With this in mind we approached President Henry S. Pritchett of the Carnegie Foundation, presented to him the evidence we had accumulated and asked him to make it the subject of a special report on medical education to be published by the Carnegie Foundation. He enthusiastically agreed to this proposition.” (Bevan, Arthur Dean. Cooperation in Medical Education and Medical Service: Functions of the Medical Profession, of the University and of the Public.

Other excerpts of historic documents provided by Dr. Olakanmi:

“… the Council approached the Carnegie Foundation for the Advancement of Teaching to enlist its aid as a neutral party.”

The Council provided the Foundation with data that had been collected during the course of its {i.e. AMA’s Council on Education’s work in 1904 & 1905}, to provide a baseline and framework for the new report. However, the Council and the Carnegie Foundation agreed that it would be best if the Council wasnot directly recognized as spearheading the new report.

The Council and the Carnegie Foundation believed that the observations and recommendations in the report would be more widely accepted if they came “from a neutral educational foundation of high standing

“He [President Prichett] agreed with the opinion previously expressed by the members of the Council that while the Foundation would be guided very largely by the Council’s investigation, to avoid the usual claims of partiality no more mention should be made in the report of the Council than any other source of information.

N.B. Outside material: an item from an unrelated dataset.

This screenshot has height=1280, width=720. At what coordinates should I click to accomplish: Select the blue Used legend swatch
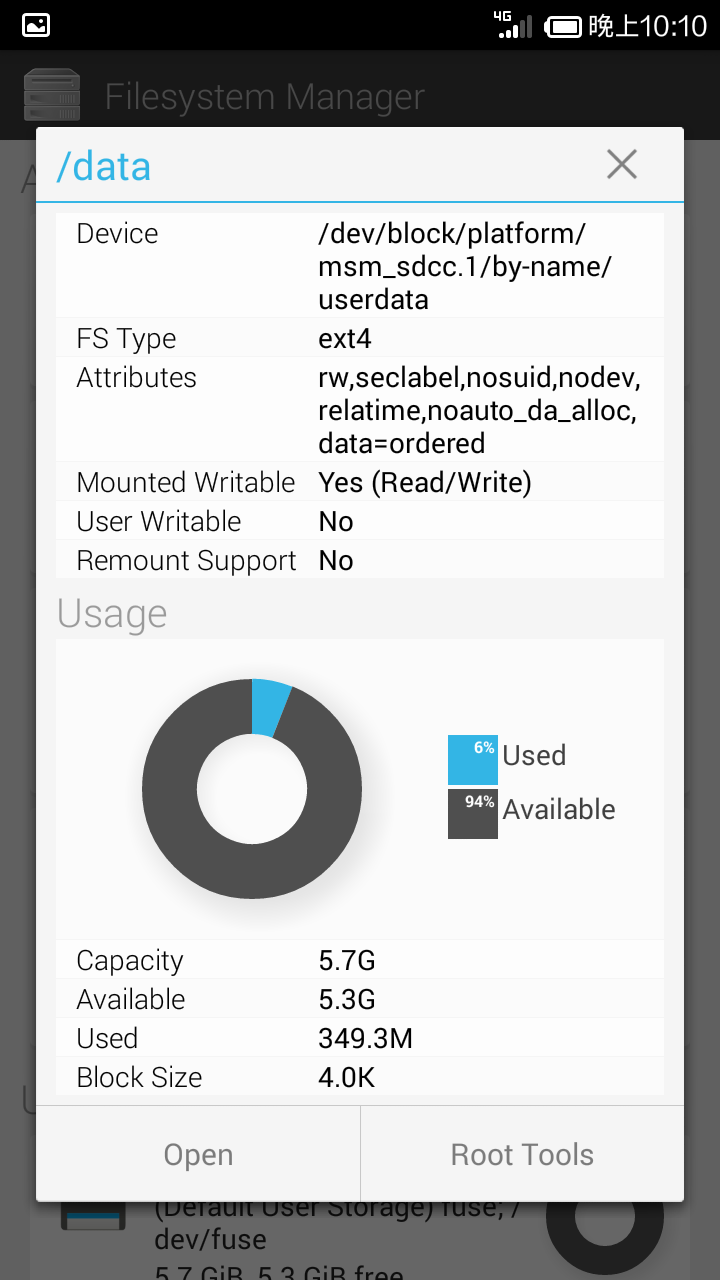[473, 760]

The report would therefore be, and have the weight of an independent report of a disinterested body, which would then be published far and wide. It would do much to develop public opinion.”

Dr. Martini summarized the situation this way:

“The Foundation responded enthusiastically and appointed Abraham Flexner, MA, to conduct a continuing investigation of the medical schools. Although the Foundation would be directed fundamentally by the Council’s previous investigations, it was decided that to guarantee the objectivity and partiality of the final report, the Council would be mentioned only as a source of information.” (Martini, Carlos J. M. An Estimable Legacy.

Implementation of the Flexner Report

Dr. Nathan P. Colwell—secretary of the Council from 1904 to 1931—accompanied Flexner on many, if not all, of the medical school site visits in preparation for The Flexner Report. According to historical documents at the American Medical Association:

“The Carnegie study [The Flexner Report] was begun in January, 1909, by Mr. Abraham Flexner for the Carnegie Foundation and Dr. N. P. Colwell of the Council. Their results were published in 1910 in what is commonly known as ‘The Flexner Report’.”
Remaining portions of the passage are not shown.